There's really something to be said about a group that can find a way to take everything that they excel at, and put it into one musical track. SKETY was able to take the jazz skills of the group, add in driving bass and percussion, and put it all together in an insane mixed-meter presentation. Every group member is exactly where they need to be for this track, and it results in a phenomenal final product.
There's something to be said about groups that find their sound. When every member is on board and driving full force, I can't help but listen. With Proud Mary, Hyannis Sound tapped into their high octane sound and delivered a showstopping ending to an album with an absolutely insane amount of energy. It's everything I want to hear from them in one track, and it's definitely worth a listen.
SKETY is the only album I rated a "5" across the board. I love the musicianship displayed on this album.
Mixtape by Retrocity is themed by the group's retro music. You can never go wrong with '80s music sung a cappella.
An original takes the spot for my track of the year. Because, why not — ViYH is a bunch of talented kids who can make original a cappella music sound like a summer hit song.

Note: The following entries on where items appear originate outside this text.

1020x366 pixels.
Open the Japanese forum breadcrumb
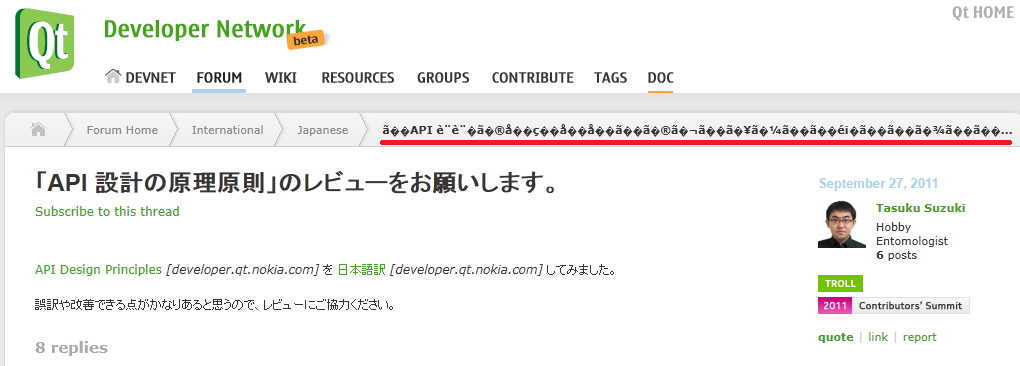tap(323, 130)
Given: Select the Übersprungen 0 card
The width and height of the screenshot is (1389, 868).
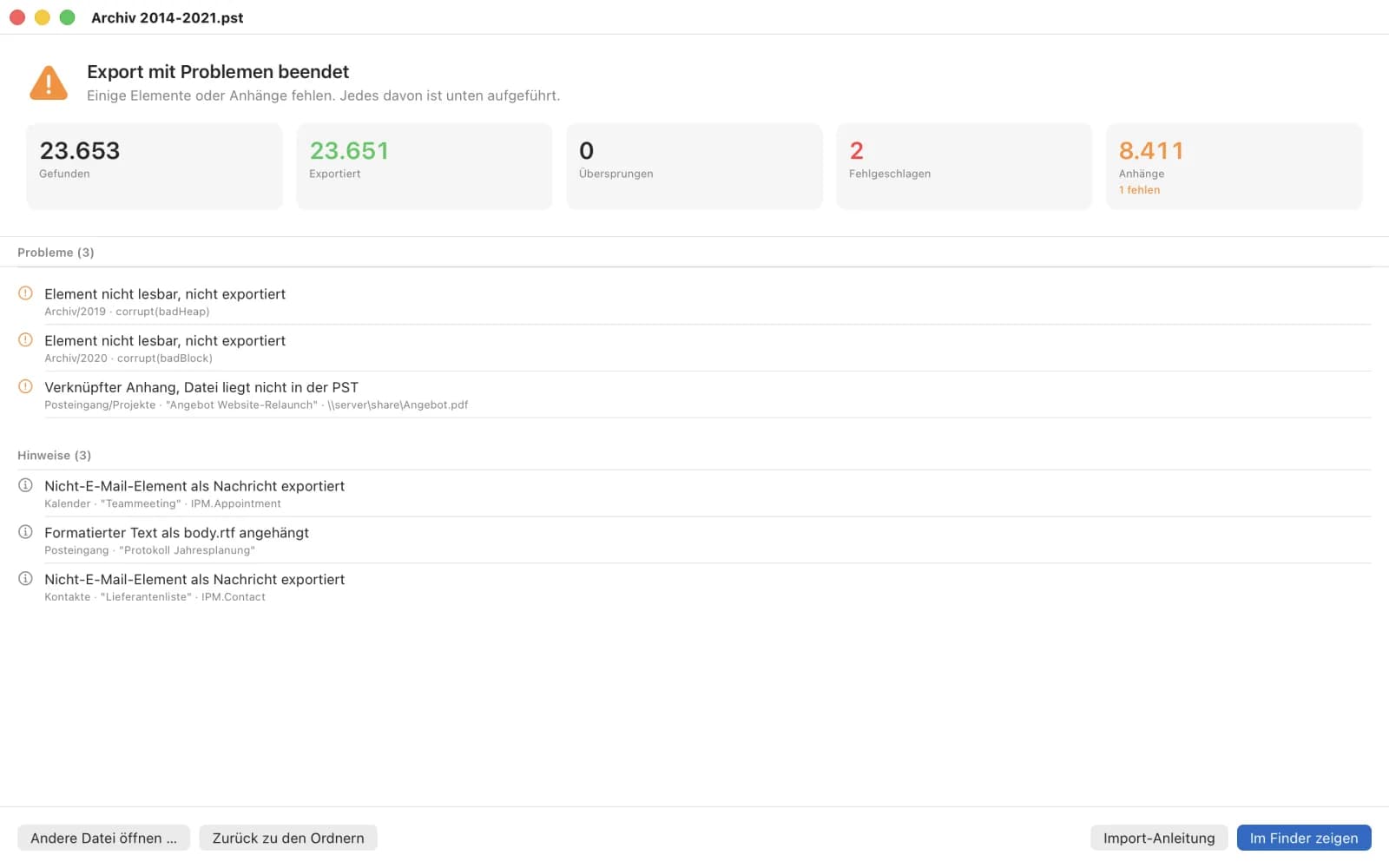Looking at the screenshot, I should (x=694, y=167).
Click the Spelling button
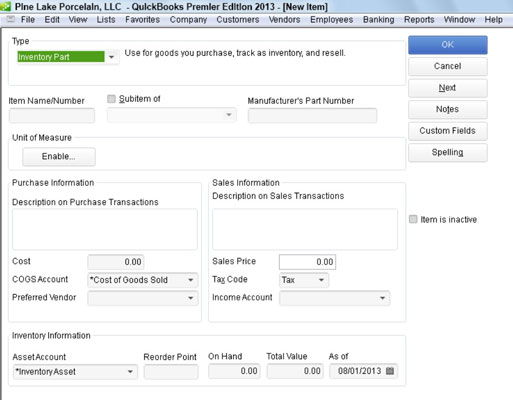 (448, 153)
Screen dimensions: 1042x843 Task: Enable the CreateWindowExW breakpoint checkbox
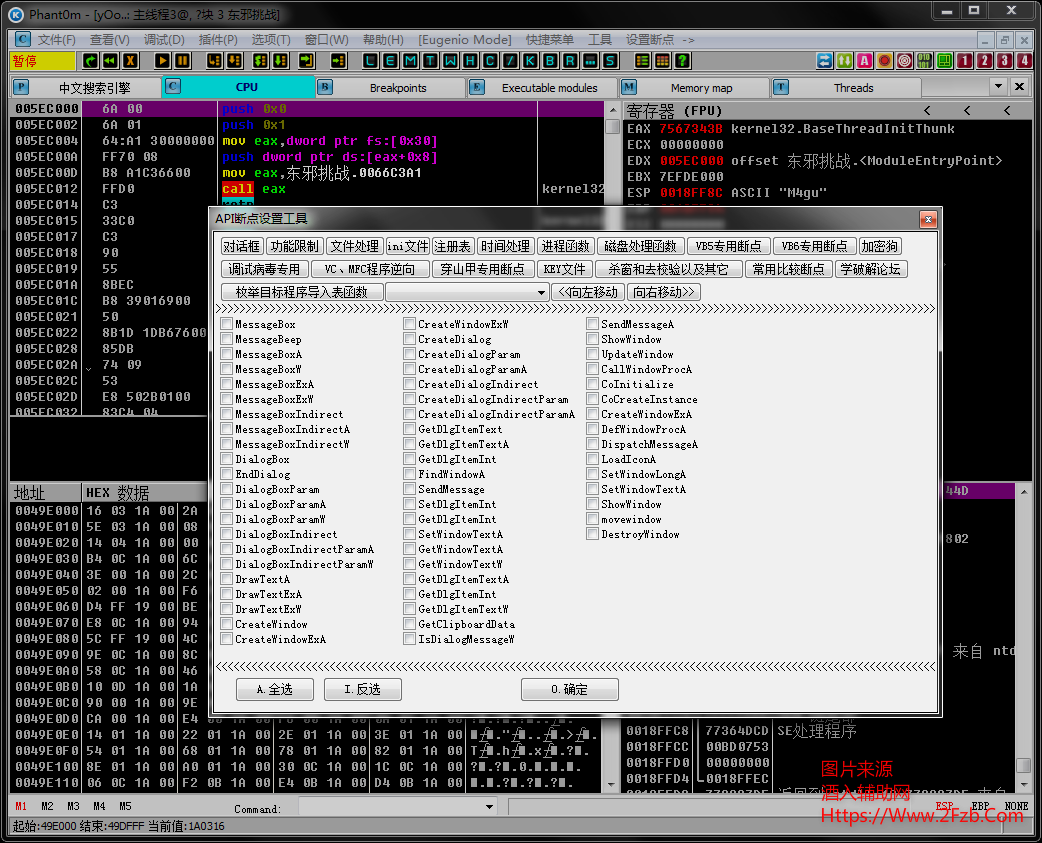click(410, 324)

The choral approach in this song captures my heart, and I feel every emotion expressively poured in by the Clef Hangers. The gentle swelling of the notes from a simple "ooh" in the beginning to a majestic, grandiose ending is the best way to tell the story of this song.
There was never really any question as to which album would be my pick of the year. Tuuletar's folk hop is innovative, emotional, explosive, and it's some of the best a cappella music I've ever heard.
Countermeasure aims for the stars with this album, assembling a wide range of different styles and audacious ideas on a mostly original album. It doesn't always work, but when it does it's stellar indeed. Required listening for any arranger.
To Build A Home is a contemporary collegiate a cappella album that I can show to friends who don't even care for the genre, and they'll still like it. In fact, I have done exactly that, and it has yielded precisely those results. There's a lot of attention placed here into adapting songs to a cappella, rather than purely imitating the originals, and there's equal attention to tailoring the music particularly to Ithacappella. It's also great to see a collegiate a cappella album that orders its songs with an emotional arc. It makes re-listening to the album as a whole, rather than just individual songs, incredibly appealing.
There isn't really an element of Madness that I would do without. A breathtaking soloist, offset by an arrangement that is both inspired and coherent, is already a formula for excellence. What takes this song over the top, however, is the beautiful 80-second introduction that hardly consists of anything but humming and whistling overtones. It's a huge risk to use something like this on an a cappella track, but as part of the album as a whole, it creates a breath of fresh air that allows the listener to rest in between two particularly intense songs.